§ Work to be completed: Every line of the records below that has the word "computer" should be copied.

§ Supplied material:
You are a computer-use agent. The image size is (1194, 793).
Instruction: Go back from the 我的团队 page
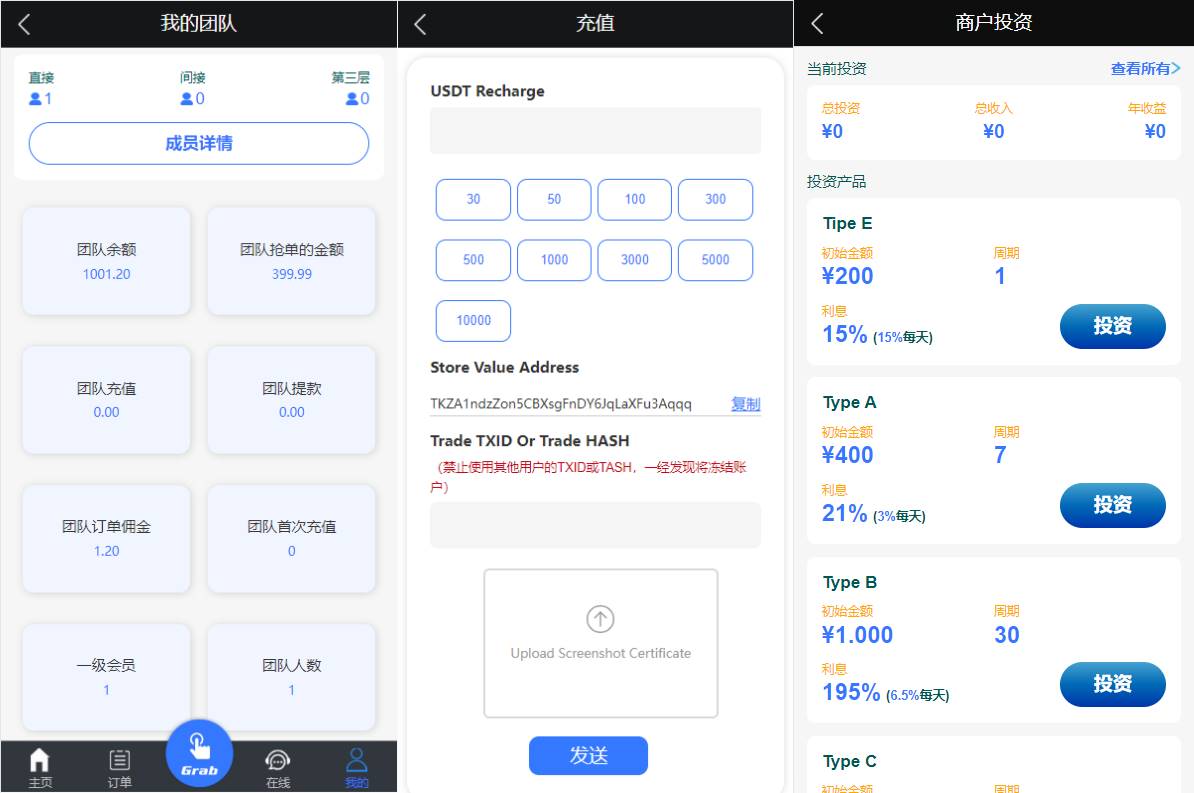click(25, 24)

---

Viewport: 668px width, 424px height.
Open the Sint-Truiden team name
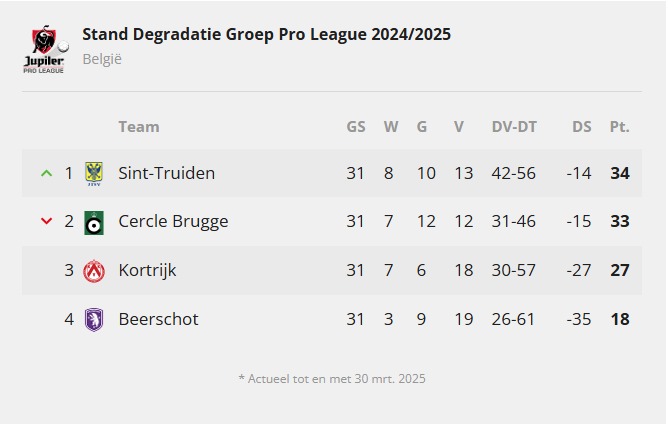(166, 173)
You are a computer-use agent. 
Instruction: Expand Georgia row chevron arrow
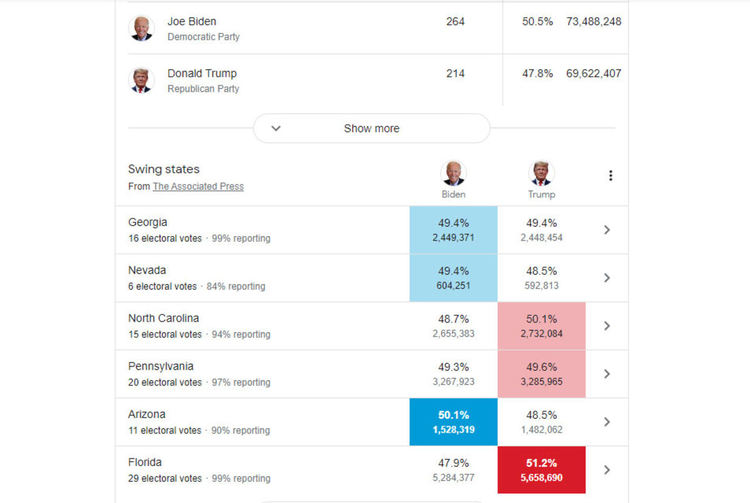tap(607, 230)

§ Response:
You are a computer-use agent. The image size is (1194, 793).
You are a computer-use agent. 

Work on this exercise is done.